No, I request only that I be allowed to dine on a meal of my choosing without being made to feel like I’m pulling a shady move. Nothing drives me crazier than having to deal with a work lunch where sandwiches are provided. I honestly don’t mean to sound ungrateful. If I wasn’t appalled by tomatoes and the combination of juice and seeds they bestow on every piece of bread and sandwich meat with which they come in contact, it wouldn’t be a problem. I can actually get past the shredded lettuce which couldn’t be entirely removed from your sandwich if attacked with a shop vac. But I wouldn’t even mind that all sandwiches are ordered with the presumptuous mindset that everyone loves deli sandwiches with lettuce and tomato (and occasionally even more egregiously, with mayonnaise) if I could be allowed to alternatively go procure a lunch of my choosing. After all, that’s what all the long hours are for, are they not? So that a man can take six dollars of hard earned disposable income and buy something moderately appealing for lunch rather than staring down the barrel of a lunch that triggers nightmares from my youth. I thought I was past the point of being forced against my will to eat food that I find disgusting. If I finish this wretched tomato-drenched sandwich, do I get an extra 30 minutes of cartoons on Saturday? And one other question before I move on. What in the hell is with the chip selection that accompanies these pre-ordered lunches? I feel relatively certain that plain Lay’s potato chips and Sun Chips would both have been discontinued long ago had they not worked their way into the corporate lunch racket.

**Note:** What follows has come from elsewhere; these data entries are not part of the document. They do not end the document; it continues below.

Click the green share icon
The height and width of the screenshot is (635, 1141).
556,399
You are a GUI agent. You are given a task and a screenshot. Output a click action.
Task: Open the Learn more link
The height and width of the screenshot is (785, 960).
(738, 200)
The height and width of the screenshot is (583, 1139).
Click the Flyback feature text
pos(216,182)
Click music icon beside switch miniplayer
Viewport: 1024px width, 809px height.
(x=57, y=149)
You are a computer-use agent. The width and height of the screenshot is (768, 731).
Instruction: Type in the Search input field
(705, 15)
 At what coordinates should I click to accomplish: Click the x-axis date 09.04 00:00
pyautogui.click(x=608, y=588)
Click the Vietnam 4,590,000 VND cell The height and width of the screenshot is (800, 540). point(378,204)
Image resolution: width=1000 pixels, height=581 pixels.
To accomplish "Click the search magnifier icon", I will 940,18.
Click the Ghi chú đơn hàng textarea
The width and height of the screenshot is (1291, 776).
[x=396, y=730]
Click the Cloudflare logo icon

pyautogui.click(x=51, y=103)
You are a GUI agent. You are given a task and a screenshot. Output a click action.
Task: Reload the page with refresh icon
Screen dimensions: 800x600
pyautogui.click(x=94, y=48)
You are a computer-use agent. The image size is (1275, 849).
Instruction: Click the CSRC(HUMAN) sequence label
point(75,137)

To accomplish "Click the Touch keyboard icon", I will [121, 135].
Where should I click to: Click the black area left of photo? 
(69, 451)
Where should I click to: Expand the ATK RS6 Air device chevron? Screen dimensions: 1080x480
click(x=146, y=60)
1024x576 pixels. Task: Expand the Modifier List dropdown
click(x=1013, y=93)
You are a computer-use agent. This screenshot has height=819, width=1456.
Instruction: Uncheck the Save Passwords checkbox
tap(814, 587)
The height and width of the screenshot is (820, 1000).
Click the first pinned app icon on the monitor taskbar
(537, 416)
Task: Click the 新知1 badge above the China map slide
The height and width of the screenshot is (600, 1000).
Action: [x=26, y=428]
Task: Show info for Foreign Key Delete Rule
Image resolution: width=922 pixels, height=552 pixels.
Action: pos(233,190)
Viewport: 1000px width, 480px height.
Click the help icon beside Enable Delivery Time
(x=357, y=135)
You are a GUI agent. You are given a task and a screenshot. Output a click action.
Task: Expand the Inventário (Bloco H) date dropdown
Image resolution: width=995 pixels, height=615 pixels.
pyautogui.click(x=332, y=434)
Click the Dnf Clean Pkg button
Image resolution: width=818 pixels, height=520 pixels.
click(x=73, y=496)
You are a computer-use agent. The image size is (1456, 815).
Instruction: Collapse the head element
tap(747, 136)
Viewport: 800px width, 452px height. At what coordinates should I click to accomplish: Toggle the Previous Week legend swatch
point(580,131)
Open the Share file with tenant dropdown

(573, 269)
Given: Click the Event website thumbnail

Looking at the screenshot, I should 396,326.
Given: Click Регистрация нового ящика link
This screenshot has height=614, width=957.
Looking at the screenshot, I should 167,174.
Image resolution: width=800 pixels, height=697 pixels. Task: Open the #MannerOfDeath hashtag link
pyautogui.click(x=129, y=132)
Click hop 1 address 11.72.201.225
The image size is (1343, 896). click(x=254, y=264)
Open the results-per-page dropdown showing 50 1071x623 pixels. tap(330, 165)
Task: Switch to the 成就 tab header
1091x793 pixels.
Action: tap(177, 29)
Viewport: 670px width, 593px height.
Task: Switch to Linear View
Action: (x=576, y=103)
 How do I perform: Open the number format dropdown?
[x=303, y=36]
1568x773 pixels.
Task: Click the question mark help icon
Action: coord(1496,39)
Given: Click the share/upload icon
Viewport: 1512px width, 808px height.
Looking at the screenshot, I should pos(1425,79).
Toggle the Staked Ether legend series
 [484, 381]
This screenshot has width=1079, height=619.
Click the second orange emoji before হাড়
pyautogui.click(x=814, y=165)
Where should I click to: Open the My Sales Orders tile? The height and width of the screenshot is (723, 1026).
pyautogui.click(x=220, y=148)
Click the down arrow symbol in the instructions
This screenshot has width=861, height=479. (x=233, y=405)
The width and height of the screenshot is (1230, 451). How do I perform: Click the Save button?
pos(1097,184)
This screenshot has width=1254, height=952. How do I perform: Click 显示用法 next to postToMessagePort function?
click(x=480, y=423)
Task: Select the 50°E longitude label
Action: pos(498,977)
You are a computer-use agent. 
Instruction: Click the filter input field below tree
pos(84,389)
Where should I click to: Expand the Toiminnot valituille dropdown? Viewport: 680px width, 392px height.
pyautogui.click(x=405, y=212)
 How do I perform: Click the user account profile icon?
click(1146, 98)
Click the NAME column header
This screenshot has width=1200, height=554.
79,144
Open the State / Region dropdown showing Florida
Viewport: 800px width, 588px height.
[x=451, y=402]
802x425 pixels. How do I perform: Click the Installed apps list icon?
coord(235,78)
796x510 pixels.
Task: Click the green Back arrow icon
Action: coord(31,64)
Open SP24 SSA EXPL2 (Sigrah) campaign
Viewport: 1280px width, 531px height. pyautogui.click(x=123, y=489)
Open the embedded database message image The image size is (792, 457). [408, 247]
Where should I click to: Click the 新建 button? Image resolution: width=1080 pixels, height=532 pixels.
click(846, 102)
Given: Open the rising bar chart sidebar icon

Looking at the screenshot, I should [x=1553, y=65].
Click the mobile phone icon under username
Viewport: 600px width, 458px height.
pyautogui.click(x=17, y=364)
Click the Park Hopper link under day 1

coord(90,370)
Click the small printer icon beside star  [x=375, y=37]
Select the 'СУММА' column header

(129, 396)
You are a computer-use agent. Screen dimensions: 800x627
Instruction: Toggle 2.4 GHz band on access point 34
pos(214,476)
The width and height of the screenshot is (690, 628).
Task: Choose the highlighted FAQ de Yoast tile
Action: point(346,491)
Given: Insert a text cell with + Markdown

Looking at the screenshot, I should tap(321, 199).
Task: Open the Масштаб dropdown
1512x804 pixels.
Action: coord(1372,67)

A youngster acquiring the skills needed to make it through a corporate lunch meeting


But I am not all complaints and bitterness, my friends. No, I have a solution for the lettuce and tomato haters out there who peruse their Outlook calendar and see the dreaded working lunch meeting in their future. It’s relatively simple, and though it requires some violation of social norms it can be pulled off fairly easily once you’ve got the technique down. Now your standard boxed lunch is going to be a deli sandwich cut in half with a meat of your choosing and the aforementioned lettuce and tomato. What you do is quite simply take the two defiled halves and turn them into one oversized, tolerable half. Grab your boxed lunch and head for your seat. Wait until there is sufficient commotion or, even more ideally, a presenter has started talking. When everyone’s focus is elsewhere, you slide the entire top of both halves off to the side. This removes the ruined top piece of bread as well as the lettuce and tomato. You next subtly take one half and flip it over on top of the other, thus making one large half sandwich. Not only are the unwanted toppings gone, but the two pieces of bread you kept typically have not even been touched by tomatoes.

There is an advanced version of this in which you grab an extra napkin and attempt a detailed wiping of the cheese to further purify your sandwich, but that is not to be attempted by beginners. Having your boss watch you polish a slice of Swiss cheese with your napkin while the rest of the room discusses the contents of a PowerPoint slide is something to be avoided at all costs.